Look left
2 months past. 2 months of traveling this well-trodden path. 2 months of chasing a dream, one of thousands on a great migration northward. 2 months and 884 miles lie behind, when I look to the left. 2 months of trail towns, of benefiting from the generosity of others, of forming relationships in an unhurried way that, perhaps fleeting feels profound.
1/6 of a journey around the sun spent on a journey through a country, I have an opportunity to reflect. I can look back over mountains climbed, like Tray Mountain in the rain or Wesser Bald at night to outrun the rain, sunset and Sam on Clingman’s Dome, and frost up Big Bald. I can think of books – How to Be Perfect, Monkey Wrench Gang, Braiding Sweetgrass, and Democracy in America, plus dozens of Volts podcast episodes. I remember conversations that were most meaningful to me. I remember the funny parts, like every interaction with the Maine girls or today, when I licked my bowl out thinking it had chocolate shavings. It was dirt. Iām glad that I kept these journal entries to capture and preserve all of this.
Look right
Some 2 months ahead. When I look right toward the long list of things that I want to write, of towns and delis I will find adjacent to the trail, of family members and friends I will meet up (several in the upcoming two weeks), I feel potential. I see a blank page unwritten, an open space on the map untraveled, empty dates on the calendar unfilled. The 1300 miles ahead represent an opportunity for learning and growth to unfold, not of its own accord but by living in the moment and using each moment for a worthwhile aim. Time out here is not fruitless.
Look left again
Nor is it easy. Looking left, flipping through my photo catalog, it appears every bit of trail is a nice view or a fine forest. Not the case. The long rocky climbs or repetitive ridge walks, the rainy days and cold winds instilled no desire or hindered any opportunity to capture something in a photograph. Yet some of those moments will remain the most vivid, the most important in my memory.

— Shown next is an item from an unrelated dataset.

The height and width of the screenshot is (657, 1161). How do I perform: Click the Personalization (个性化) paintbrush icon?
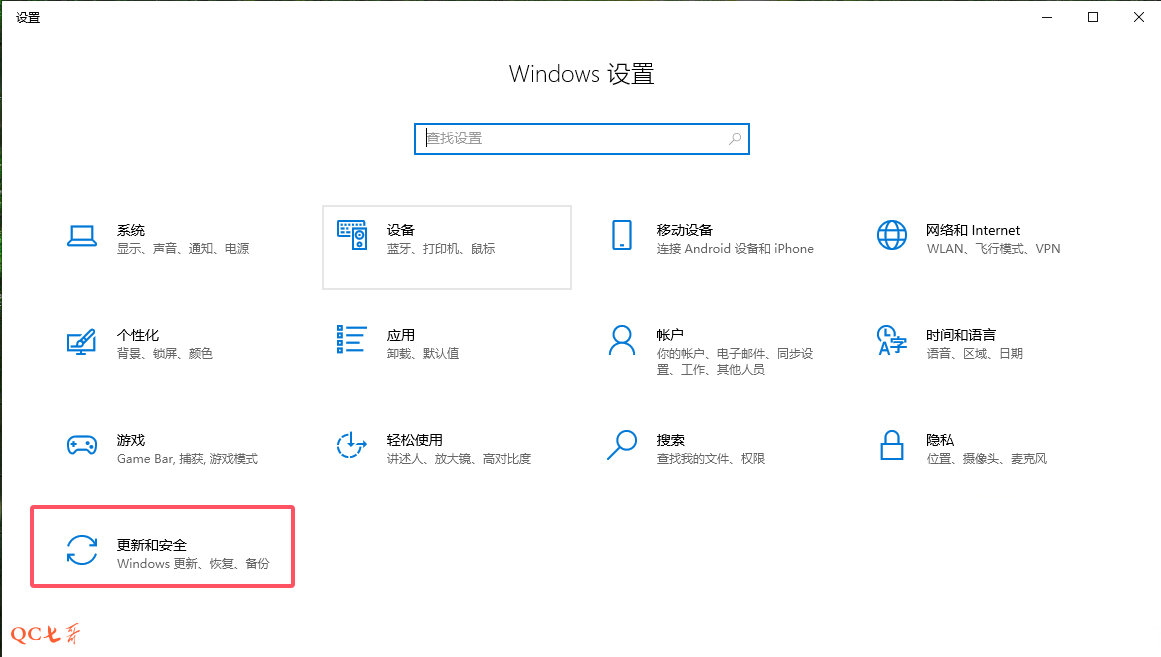pos(81,341)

Why am I crossing the street?
A prosaic literal reason. I find myself crossing the street a lot more. The Blue Ridge Parkway, now Skyline Drive in Shenandoah, likes to meander across my path every so often. Each crossing is a reminder to stay in the moment, looking left to reflect on the journey to this point looking right to dimly anticipate the future.
Otherwise, Shenandoah National Park, feels no different thus far than the preceding ridges. It is quiet, except when the whippoorwills call or the squirrels rustle the leaves. I hear there is free National Park entry this Saturday for Earth Day. Personally, I do not look forward to this at all.
Leaving another trail town
Waynesboro was a major checkpoint along the trail, a large town I loved. It was friendly and felt more vibrant other trail towns, perhaps from size. Intriguingly, I saw today a map of changes in population within the state of Virginia since 2020. Broadly, the northern part of Virginia has grown in population while the southern part has lost population. If population is a proxy for vibrancy, and I think it crudely is, then I have entered the more vibrant half of this long state, which altogether comprises more than a quarter of the entire Appalachian Trail.
Waynesboro, like Hot Springs and Erwin during my first month, felt like a reset, a chance to eat well and enjoy fruit, to stay indoors and clean everything and resupply myself with gear and food for another phase. Of course, I will resupply food throughout the month, but these fewer, more substantial stops are opportunities to change out the longer-lasting items that wear out: toothbrushes, sunscreen, spork (rip), toilet paper, plastic bags, water filters, or shoes that end up cycling through throughout a thru-hike. These are also opportunities to send things home in an ongoing quest to lighten a pack that seems to grow heavier with each food resupply. This time, I sent home my rain pants and light jacket, calculating that their weight in warm weather was not worth my while.